Brendan McDermid/Reuters
Brendan McDermid/Reuters

Rumores sobre a saída de Levy fazem Bolsa subir e dólar cair

Possível substituição do atual ministro da Fazenda por Henrique Meirelles mudou direção dos mercados de ações e de câmbio

Paula Dias, O Estado de S. Paulo

10 de novembro de 2015 | 14h00

(Atualização às 18h35)

O baixo volume de negócios foi a principal característica dos mercados de câmbio e de ações nesta terça-feira, 10. O dólar chegou a subir 0,88% pela manhã, mas perdeu fôlego e rondou a estabilidade durante toda a tarde. Nos últimos minutos de negociação, a moeda inverteu a tendência e fechou a R$ 3,7789, com baixa de 0,30%. 

A leve recuperação do real foi alimentada pelo fortalecimento dos rumores de saída do ministro da Fazenda, Joaquim Levy, que seria substituído pelo ex-presidente do Banco Central Henrique Meirelles, com o aval do ex-presidente Luiz Inácio Lula da Silva. Pela manhã, os investidores se retraíram por cautela com indicadores negativos na China e incertezas com a economia brasileira. À tarde, o Banco Central ofertou US$ 500 milhões em dois leilões de linha. Mas a influência desses fatores nas cotações foi bastante limitada.

No cenário político, causou desconforto a derrota sofrida por Joaquim Levy, com a redução do corte de R$ 30,5 bilhões para o limite das operações do Programa de Sustentação do Investimento (PSI). Com a reabertura de financiamentos ao setor automotivo, o valor foi reduzido para R$ 27,5 bilhões, contra a vontade do ministro. 
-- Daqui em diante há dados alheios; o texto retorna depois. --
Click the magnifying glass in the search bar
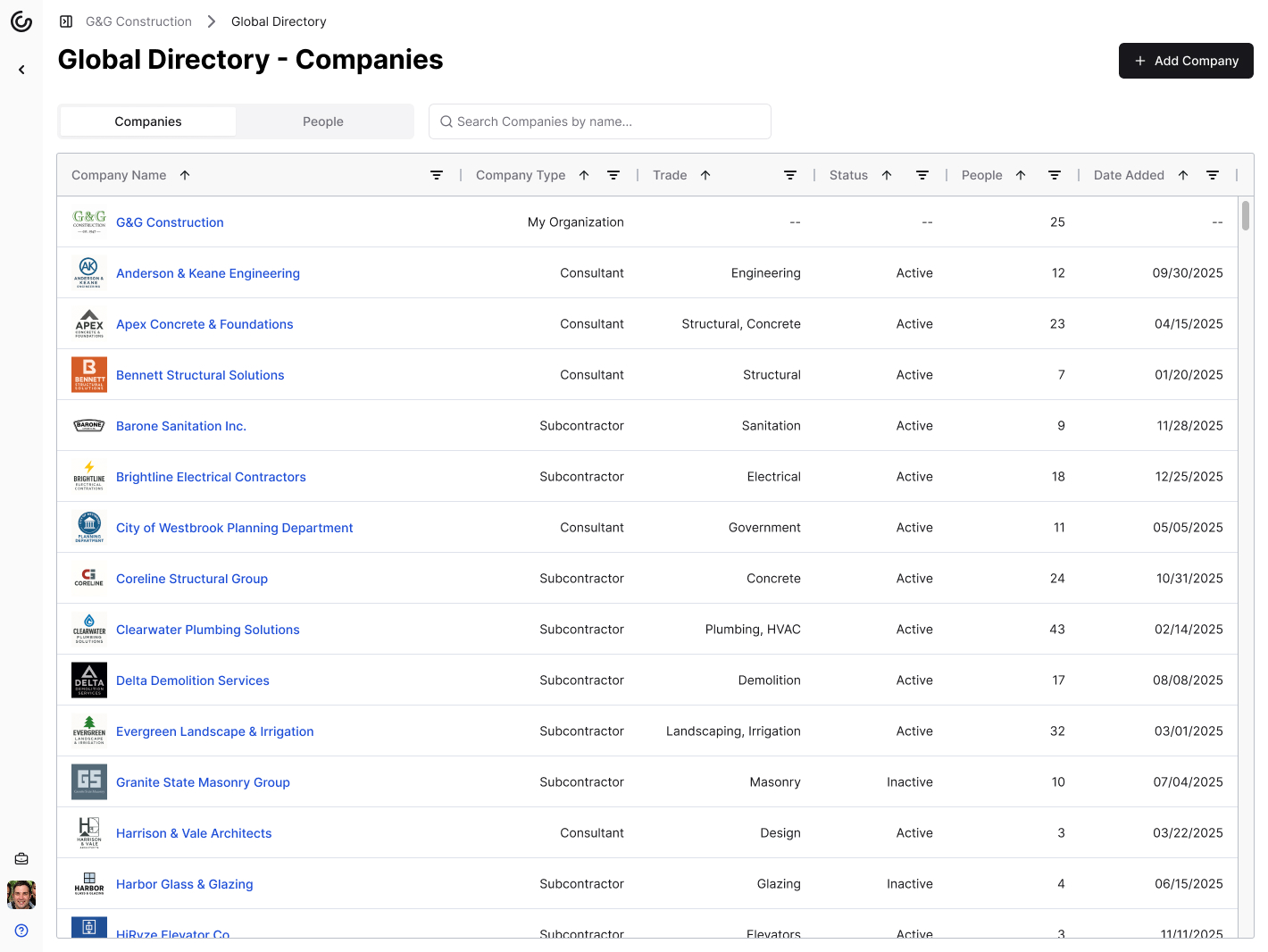 446,121
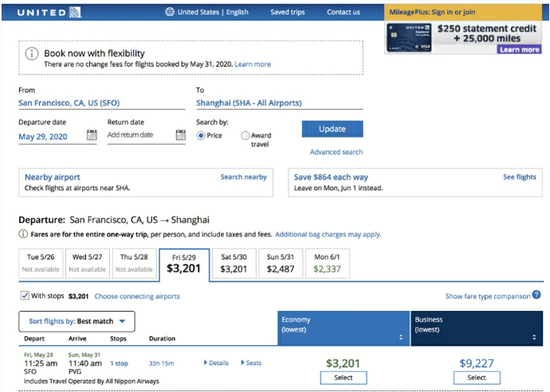Screen dimensions: 550x392
Task: Open the departure date calendar icon
Action: [x=92, y=135]
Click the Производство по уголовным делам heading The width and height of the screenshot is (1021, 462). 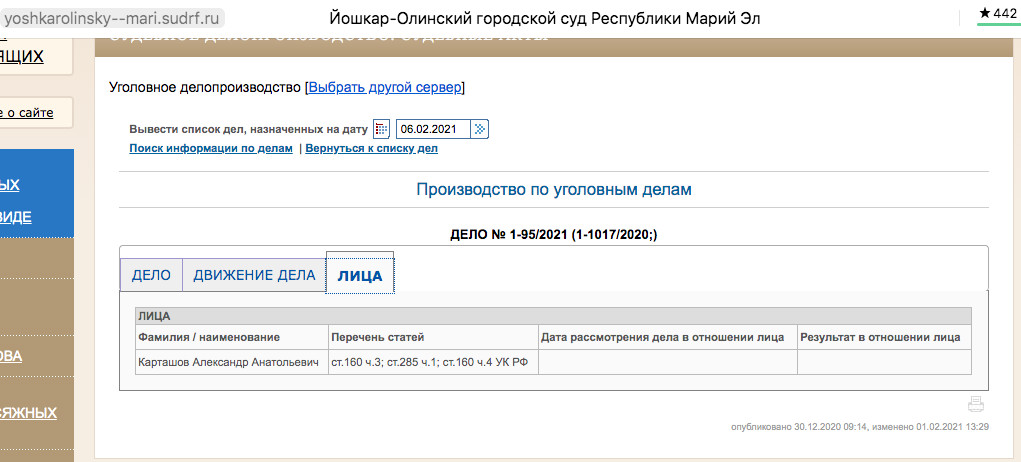(553, 189)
No âmbito do Congresso, os temores dos investidores estiveram relacionados às votações esperadas para esta semana. O líder do DEM na Câmara, deputado Mendonça Filho (PE), disse que a oposição usará todos os mecanismos para tentar obstruir a votação do projeto de Lei da Repatriação, marcada para esta quarta-feira, 11, e da Medida Provisória 688, sobre riscos hidrológicos, prevista para ir ao plenário nesta terça-feira. 

Bolsa. Depois de operar em terreno negativo durante todo o dia, a Bovespa ganhou fôlego no final dos negócios e fechou praticamente estável, em alta de 0,03%, aos 46.206,56 pontos e R$ 4,680 bilhões de giro financeiro. Na mínima do dia, o Ibovespa - principal índice de ações do mercado brasileiro - chegou a cair 1,73%. A inversão da tendência no final do dia pôde ser vista mais claramente pelas ações dos bancos, que eram destaque de queda à tarde e passaram a subir no final dos negócios. As ações preferenciais (com prioridade no recebimento de dividendos) do Itaú Unibanco fecharam em alta de 2,03%. Os papéis ordinários (que dão direito a voto) do Banco do Brasil subiram 0,88%.

Na China, a inflação no varejo ficou abaixo do esperado, o que trouxe preocupação e especulação sobre a possibilidade de adoção de novas medidas de estímulo. Nos EUA, a agenda de indicadores foi mais fraca, mas as bolsas seguiram com pequenas baixas na maior parte do tempo, ainda refletindo em boa parte a expectativa de que o Federal Reserve inicie o aperto monetário ainda em 2015.